-- Opening Marker --
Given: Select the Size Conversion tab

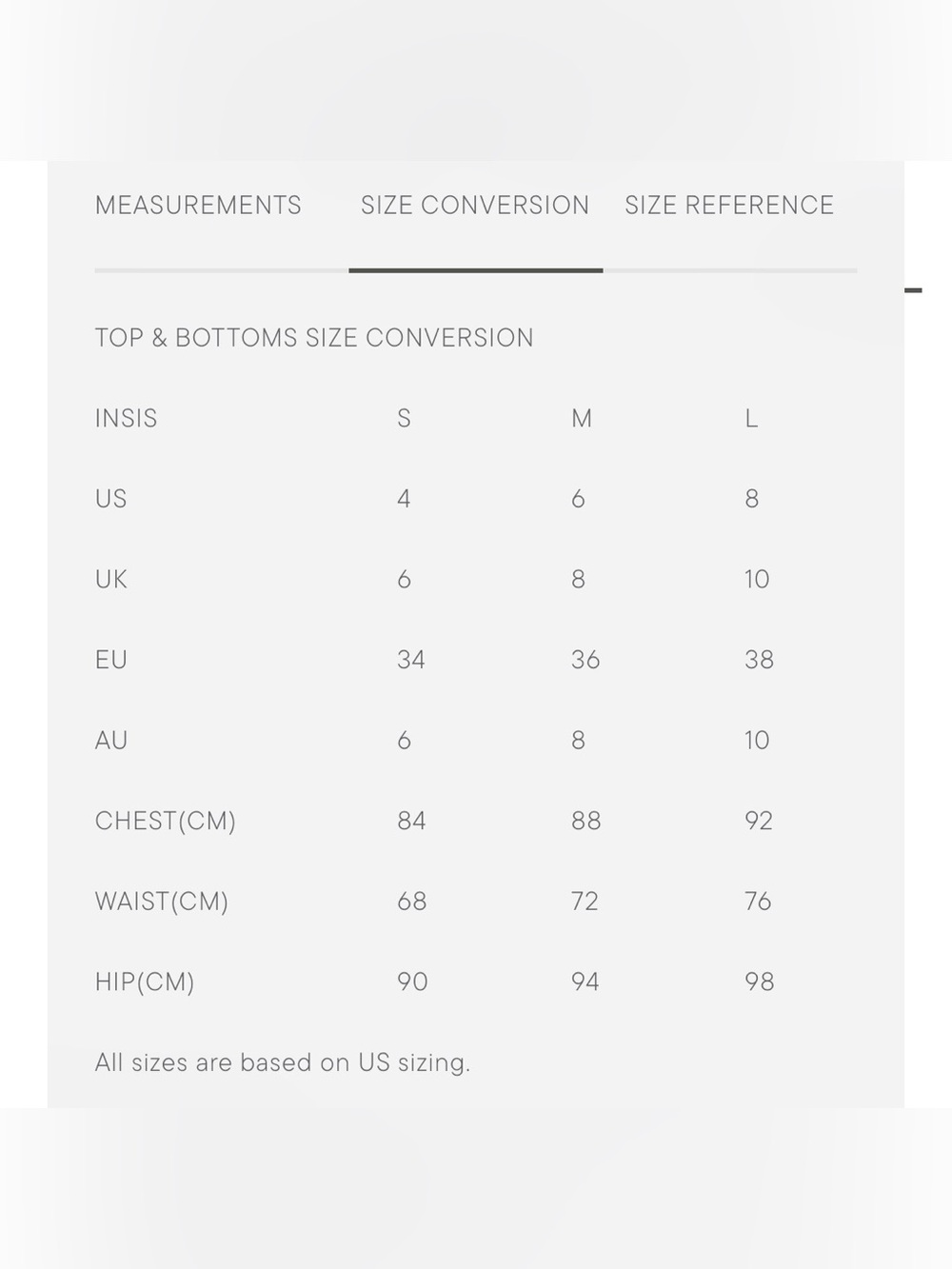Looking at the screenshot, I should pos(475,206).
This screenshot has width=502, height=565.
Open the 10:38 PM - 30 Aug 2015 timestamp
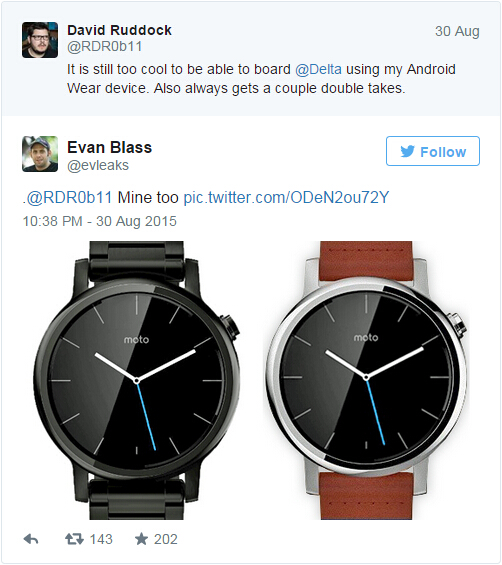point(100,221)
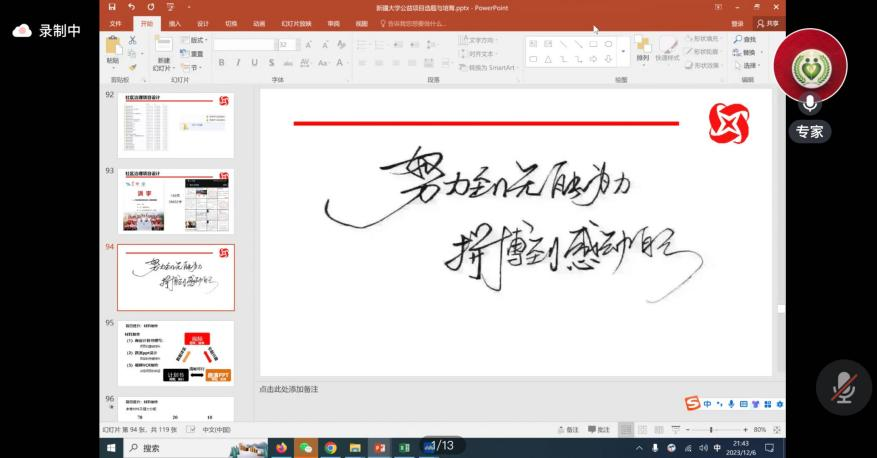The image size is (877, 458).
Task: Launch Excel from the taskbar
Action: point(405,448)
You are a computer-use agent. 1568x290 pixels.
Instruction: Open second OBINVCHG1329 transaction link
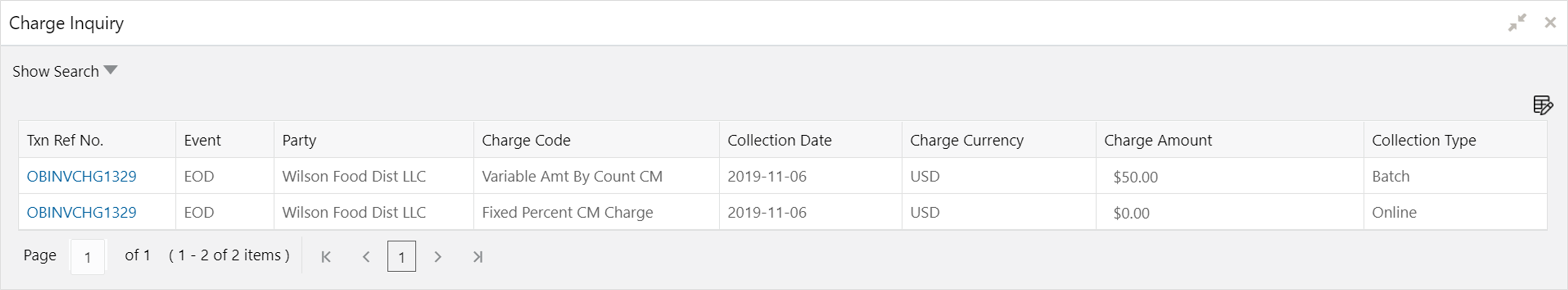coord(82,212)
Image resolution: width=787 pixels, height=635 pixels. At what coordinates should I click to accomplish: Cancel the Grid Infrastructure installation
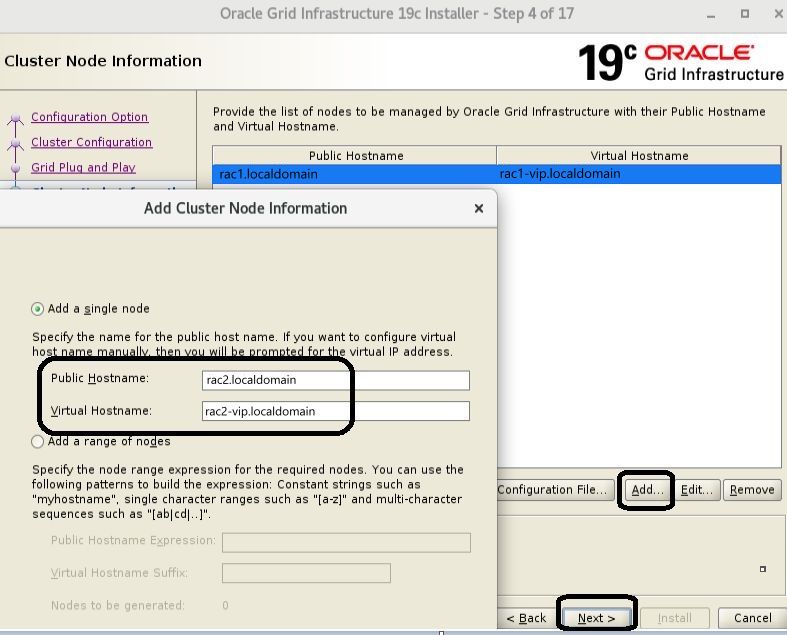[x=752, y=618]

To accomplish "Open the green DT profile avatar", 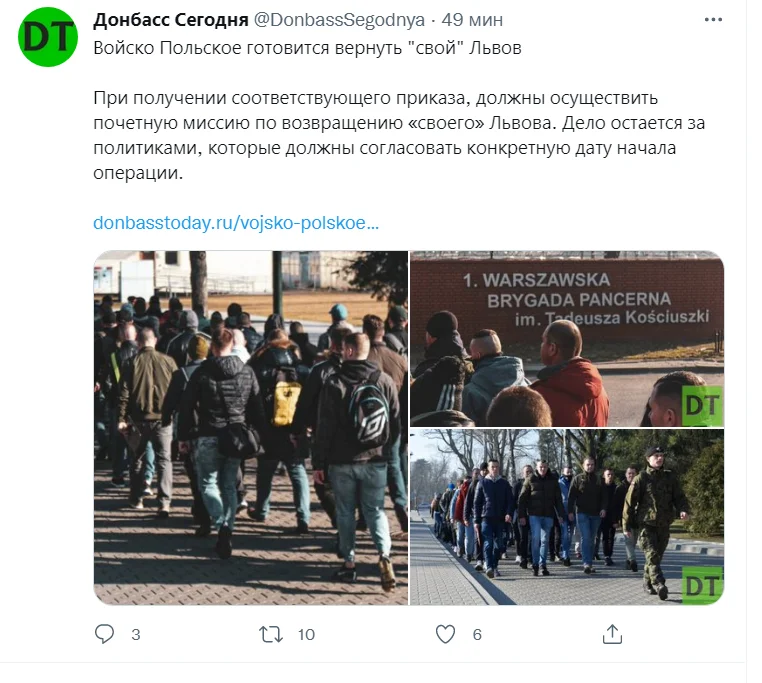I will (48, 37).
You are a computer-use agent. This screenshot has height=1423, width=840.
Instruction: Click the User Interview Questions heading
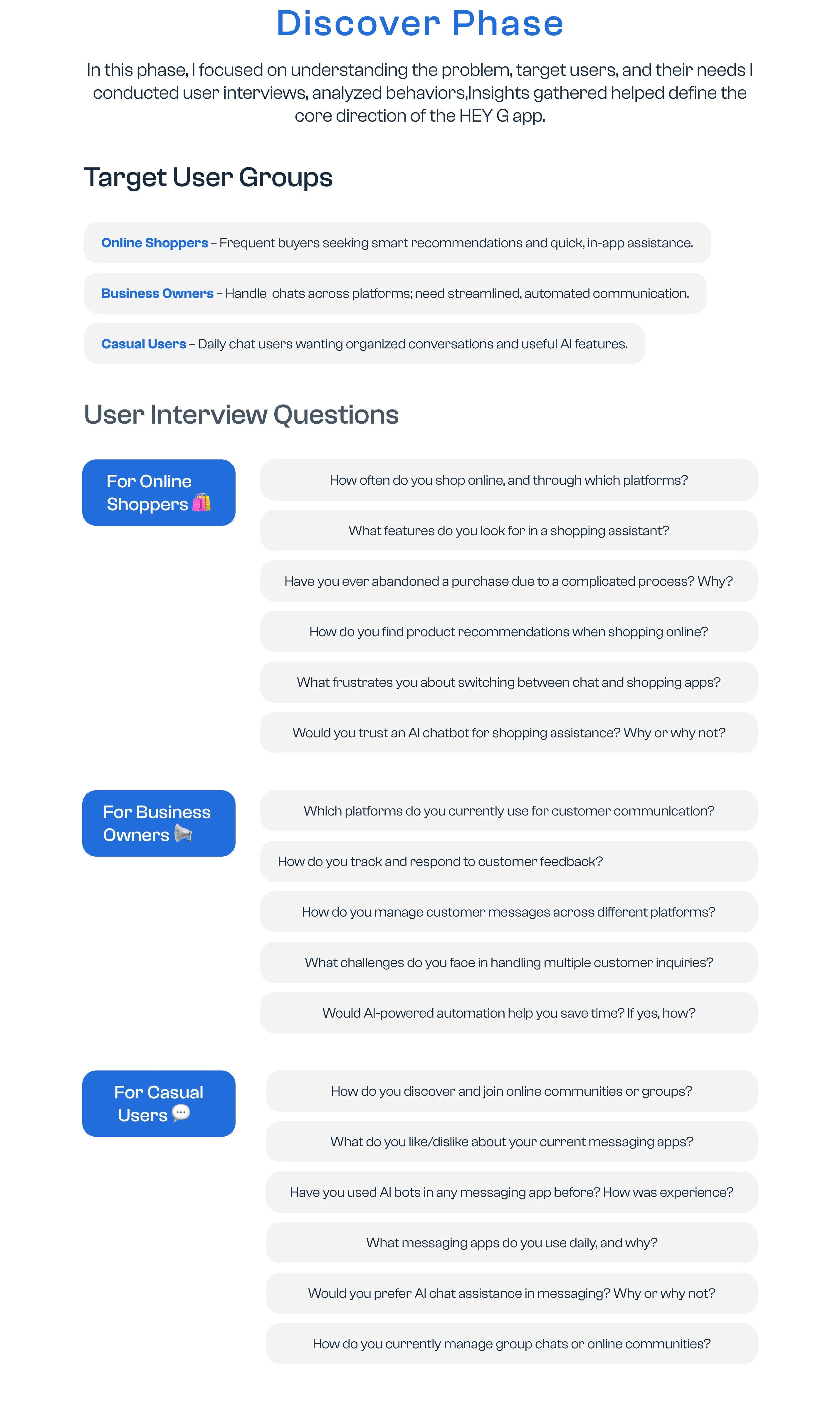[x=241, y=415]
-- Closing Marker --
## What is expected:
Note each line of the entries that has "This" in it, and copy those lines.

## Your response:
This screenshot has width=502, height=565.
You are a computer-use agent. This screenshot has height=1423, width=840.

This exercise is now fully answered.